Hadoop Performance Evaluation by Benchmarking and Stress Testing with TeraSort and TestDFSIO
Now a days, Big Data is a hot topic in industrial fields. The importance of Big Data doesn’t revolve around how much data you have, but what you do with it. You can take data from any source and analyze it to find answers that enable 1) cost reductions, 2) time reductions, 3) new product development and optimized offerings, and 4) smart decision making. When you combine big data with high-powered analytics, you can accomplish many business-related tasks.
Hadoop has been developed as a solution to Big Data. It provides reliable, scalable, fault-tolerance and efficient service for large scale data processing based on HDFS and MapReduce. HDFS stands for the Hadoop distributed file system and provides the distributed storage for the system. MapReduce provides the distributed processing for Hadoop.
In this article, we will analyse different stats such as running time, performance, I/O rate, the throughput by running TestDFSIO and TeraSort Benchmark on Hadoop clusters.
The experimental cluster I used consists of 6 nodes. One of them is designed to serve as a master node and the other 5 nodes are designed to be slave nodes or core nodes. The master node manages the cluster and typically runs master components of distributed applications. Core nodes run the Data Node daemon to coordinate data storage as part of the Hadoop Distributed File System (HDFS). I used AWS EMR to create the cluster.
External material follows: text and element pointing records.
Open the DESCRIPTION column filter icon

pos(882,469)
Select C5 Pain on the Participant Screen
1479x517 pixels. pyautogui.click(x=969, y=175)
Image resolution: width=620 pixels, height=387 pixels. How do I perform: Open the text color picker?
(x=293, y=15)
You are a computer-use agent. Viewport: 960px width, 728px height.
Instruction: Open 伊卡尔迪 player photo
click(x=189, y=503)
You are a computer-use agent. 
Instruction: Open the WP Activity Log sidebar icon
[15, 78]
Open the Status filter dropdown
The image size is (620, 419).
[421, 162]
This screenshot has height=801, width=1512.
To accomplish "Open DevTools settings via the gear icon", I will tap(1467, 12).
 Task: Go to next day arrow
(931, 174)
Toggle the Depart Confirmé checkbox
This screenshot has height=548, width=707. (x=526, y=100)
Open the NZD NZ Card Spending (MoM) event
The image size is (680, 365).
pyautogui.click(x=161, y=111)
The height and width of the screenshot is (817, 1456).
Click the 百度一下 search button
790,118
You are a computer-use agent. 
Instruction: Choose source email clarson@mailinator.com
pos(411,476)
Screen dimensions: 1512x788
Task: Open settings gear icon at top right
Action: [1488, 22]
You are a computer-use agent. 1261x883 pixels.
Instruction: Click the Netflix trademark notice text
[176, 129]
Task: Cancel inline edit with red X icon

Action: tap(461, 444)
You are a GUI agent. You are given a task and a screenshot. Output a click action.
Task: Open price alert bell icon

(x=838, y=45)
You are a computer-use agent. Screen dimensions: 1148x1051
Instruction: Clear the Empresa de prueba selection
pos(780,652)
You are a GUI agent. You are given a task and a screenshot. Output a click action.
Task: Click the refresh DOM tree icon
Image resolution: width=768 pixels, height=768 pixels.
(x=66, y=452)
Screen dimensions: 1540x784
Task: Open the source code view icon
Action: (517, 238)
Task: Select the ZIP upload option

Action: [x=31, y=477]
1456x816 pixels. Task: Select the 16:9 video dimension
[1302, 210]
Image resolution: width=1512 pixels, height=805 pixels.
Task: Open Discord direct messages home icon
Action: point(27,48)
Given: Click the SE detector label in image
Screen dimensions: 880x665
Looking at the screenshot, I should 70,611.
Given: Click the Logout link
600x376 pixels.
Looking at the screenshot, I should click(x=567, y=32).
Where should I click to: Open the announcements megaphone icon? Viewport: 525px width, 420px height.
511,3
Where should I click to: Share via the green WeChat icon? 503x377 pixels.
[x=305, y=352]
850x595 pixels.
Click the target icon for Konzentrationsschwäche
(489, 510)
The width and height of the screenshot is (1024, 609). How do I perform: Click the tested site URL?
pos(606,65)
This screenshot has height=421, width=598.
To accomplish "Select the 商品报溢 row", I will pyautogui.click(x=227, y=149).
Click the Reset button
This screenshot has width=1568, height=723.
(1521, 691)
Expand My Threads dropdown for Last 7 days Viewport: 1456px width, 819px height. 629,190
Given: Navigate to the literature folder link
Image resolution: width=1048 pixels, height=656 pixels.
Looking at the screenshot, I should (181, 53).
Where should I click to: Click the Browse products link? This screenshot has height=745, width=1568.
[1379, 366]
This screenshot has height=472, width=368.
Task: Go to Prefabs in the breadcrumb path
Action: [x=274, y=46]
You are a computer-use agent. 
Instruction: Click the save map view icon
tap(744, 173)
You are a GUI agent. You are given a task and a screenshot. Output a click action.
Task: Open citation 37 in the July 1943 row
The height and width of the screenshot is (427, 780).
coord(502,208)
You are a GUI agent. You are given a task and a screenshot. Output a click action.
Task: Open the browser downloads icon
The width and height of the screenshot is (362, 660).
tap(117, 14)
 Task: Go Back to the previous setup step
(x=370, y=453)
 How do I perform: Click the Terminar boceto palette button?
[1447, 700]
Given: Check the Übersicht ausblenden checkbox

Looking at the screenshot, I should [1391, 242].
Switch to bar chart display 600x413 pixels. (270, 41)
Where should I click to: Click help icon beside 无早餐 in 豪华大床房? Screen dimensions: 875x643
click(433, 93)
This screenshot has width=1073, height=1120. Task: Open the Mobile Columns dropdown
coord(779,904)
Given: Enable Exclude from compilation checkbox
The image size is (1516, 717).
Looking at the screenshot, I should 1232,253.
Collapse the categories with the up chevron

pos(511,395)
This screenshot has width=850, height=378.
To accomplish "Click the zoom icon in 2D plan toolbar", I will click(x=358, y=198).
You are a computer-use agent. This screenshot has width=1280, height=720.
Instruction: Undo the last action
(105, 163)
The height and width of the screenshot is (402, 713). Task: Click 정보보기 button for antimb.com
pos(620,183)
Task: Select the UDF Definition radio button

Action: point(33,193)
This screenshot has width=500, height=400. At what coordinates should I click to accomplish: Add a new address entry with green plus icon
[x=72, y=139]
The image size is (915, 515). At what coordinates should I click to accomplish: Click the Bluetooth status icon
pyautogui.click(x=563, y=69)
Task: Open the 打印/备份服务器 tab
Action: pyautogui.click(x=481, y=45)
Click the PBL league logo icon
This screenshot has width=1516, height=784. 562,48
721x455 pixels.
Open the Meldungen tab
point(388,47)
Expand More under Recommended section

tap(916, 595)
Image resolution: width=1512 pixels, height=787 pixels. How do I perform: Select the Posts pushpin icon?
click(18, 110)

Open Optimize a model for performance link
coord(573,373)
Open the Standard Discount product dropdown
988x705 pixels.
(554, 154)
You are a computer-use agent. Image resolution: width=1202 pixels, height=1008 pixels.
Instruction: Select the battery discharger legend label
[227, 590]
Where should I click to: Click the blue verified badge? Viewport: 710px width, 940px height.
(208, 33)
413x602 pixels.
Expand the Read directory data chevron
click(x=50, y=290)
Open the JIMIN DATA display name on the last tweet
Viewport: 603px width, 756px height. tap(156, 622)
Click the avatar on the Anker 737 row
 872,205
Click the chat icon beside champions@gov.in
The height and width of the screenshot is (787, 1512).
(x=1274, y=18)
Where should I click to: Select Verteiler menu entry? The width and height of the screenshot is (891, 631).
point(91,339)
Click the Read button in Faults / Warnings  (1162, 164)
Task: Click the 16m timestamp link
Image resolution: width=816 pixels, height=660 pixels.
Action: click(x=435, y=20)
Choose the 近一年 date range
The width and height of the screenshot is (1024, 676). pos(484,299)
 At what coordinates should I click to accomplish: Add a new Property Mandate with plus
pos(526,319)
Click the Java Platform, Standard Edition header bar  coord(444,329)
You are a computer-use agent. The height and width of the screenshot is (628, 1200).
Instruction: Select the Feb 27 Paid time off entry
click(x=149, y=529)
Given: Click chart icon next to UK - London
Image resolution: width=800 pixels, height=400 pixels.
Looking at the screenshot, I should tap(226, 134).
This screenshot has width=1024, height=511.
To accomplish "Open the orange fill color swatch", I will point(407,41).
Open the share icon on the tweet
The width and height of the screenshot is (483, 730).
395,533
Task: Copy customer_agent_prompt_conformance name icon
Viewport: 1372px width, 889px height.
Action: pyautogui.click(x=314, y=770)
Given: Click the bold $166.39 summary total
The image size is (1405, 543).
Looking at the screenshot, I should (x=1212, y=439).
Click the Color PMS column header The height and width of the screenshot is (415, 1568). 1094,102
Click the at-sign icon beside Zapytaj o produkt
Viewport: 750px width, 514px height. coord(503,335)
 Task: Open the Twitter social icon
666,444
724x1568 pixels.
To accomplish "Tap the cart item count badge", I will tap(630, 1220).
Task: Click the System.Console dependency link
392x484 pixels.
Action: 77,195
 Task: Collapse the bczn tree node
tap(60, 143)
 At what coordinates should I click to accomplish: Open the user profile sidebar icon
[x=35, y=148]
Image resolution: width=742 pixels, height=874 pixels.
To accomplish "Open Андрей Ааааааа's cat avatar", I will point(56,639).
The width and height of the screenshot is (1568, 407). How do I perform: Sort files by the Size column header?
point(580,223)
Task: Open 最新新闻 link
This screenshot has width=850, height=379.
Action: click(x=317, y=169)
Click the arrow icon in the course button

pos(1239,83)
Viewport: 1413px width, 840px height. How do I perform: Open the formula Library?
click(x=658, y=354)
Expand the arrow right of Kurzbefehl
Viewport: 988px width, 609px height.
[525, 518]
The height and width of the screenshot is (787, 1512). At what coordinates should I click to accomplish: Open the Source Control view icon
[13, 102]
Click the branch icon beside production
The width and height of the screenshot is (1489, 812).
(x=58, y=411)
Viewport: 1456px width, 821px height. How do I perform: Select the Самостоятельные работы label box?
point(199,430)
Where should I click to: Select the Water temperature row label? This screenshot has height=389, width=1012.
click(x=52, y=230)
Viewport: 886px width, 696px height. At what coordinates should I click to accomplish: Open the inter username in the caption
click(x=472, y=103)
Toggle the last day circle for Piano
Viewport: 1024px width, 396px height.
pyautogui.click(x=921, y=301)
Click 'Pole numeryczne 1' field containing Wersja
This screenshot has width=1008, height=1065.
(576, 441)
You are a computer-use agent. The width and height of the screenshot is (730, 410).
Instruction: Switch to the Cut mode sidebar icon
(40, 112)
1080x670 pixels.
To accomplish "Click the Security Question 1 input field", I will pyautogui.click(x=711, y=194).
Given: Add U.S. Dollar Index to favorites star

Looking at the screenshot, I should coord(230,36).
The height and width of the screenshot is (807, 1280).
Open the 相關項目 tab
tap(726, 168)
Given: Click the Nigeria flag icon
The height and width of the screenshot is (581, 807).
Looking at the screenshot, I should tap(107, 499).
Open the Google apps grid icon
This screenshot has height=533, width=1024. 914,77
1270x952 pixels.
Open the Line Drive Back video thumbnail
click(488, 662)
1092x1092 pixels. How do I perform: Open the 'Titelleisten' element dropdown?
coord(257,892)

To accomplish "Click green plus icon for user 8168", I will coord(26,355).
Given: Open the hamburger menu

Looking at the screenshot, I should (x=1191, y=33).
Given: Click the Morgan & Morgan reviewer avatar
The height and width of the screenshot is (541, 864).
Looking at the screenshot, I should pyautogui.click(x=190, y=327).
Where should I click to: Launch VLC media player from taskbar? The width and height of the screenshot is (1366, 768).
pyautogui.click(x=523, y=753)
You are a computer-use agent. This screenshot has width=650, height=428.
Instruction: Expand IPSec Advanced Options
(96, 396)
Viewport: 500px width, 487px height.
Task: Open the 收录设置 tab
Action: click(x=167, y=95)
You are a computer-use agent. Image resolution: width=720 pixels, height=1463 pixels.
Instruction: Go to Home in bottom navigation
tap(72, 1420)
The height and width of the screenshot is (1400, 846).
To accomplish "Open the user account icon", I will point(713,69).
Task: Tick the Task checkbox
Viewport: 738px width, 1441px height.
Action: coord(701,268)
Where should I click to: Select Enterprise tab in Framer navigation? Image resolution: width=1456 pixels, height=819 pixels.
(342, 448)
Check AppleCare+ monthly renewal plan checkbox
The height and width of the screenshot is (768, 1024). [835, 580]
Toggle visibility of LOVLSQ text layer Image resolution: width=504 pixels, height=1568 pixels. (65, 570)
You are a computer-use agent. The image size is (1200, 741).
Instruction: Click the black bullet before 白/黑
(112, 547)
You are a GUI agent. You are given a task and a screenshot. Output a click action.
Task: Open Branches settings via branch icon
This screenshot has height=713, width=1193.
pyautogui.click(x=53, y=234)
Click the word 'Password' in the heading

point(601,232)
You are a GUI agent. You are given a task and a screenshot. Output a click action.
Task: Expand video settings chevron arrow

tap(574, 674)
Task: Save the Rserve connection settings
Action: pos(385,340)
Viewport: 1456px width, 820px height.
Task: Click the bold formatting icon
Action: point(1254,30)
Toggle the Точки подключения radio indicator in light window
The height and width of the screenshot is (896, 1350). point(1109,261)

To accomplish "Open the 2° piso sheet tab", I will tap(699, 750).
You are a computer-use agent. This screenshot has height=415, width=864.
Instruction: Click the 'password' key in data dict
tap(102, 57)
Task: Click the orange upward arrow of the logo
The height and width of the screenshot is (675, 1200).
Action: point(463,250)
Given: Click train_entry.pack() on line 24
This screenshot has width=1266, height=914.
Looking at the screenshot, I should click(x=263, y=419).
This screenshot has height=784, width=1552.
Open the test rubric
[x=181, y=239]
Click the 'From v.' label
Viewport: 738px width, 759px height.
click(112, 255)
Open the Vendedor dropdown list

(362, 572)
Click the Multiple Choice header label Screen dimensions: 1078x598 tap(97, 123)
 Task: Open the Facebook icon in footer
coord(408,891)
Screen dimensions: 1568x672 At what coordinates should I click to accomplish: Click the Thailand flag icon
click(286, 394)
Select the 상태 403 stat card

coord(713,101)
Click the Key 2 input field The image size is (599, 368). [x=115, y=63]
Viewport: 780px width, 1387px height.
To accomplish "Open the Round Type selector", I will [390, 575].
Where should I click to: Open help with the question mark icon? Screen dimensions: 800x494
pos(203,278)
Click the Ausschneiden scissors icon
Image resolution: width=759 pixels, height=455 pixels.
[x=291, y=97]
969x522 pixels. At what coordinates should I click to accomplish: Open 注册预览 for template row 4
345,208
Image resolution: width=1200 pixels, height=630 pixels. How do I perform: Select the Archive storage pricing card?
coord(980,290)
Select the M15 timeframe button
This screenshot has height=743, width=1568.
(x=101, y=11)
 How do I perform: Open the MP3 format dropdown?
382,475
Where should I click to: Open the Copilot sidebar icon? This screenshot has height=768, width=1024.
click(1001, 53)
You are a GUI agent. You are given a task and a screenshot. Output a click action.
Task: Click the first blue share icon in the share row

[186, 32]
The hardware information of each node is as follows:
- 8 vCore
- 15 GiB memory
- 80 SSD GB storage
These configurations are of m3.xlarge instance type.
I ssh-ed into the master node to run the following benchmarks from the command line interface.
TestDFSIO benchmark is a read and write test for HDFS. It is helpful for tasks such as stress testing HDFS, to discover performance bottlenecks in your network, to shake out the hardware, OS and Hadoop setup of your cluster machines (particularly the NameNode and the DataNodes) and to give you a first impression of how fast your cluster is in terms of I/O.
TestDFSIO is designed in such a way that it will use 1 map task per file, i.e. it is a 1:1 mapping from files to map tasks. Splits are defined so that each map gets only one filename, which it creates (
-write) or reads (
The command to run a test :
hadoop jar hadoop-*test*.jar TestDFSIO -write|-read -nrFiles <no. of output files> -fileSize <size of one file>
TeraSort Benchmark is used to test both, MapReduce and HDFS by sorting some amount of data as quickly as possible in order to measure the capabilities of distributing and mapreducing files in cluster. This benchmark consists of 3 components:
- TeraGen - generates random data
- TeraSort - does the sorting using MapReduce
- TeraValidate - used to validate the output
To generate random data, the following command is used.
hadoop jar $HADOOP_HOME/hadoop-*examples*.jar teragen <number of 100-byte rows> <input dir>
Suppose you want to generate data of 10 GB, then the number of 100-byte rows will be 10⁷.
Explaination : 10 GB =10⁷ * 100 bytes = 10⁹ bytes
To sort the generated data, the following command is used.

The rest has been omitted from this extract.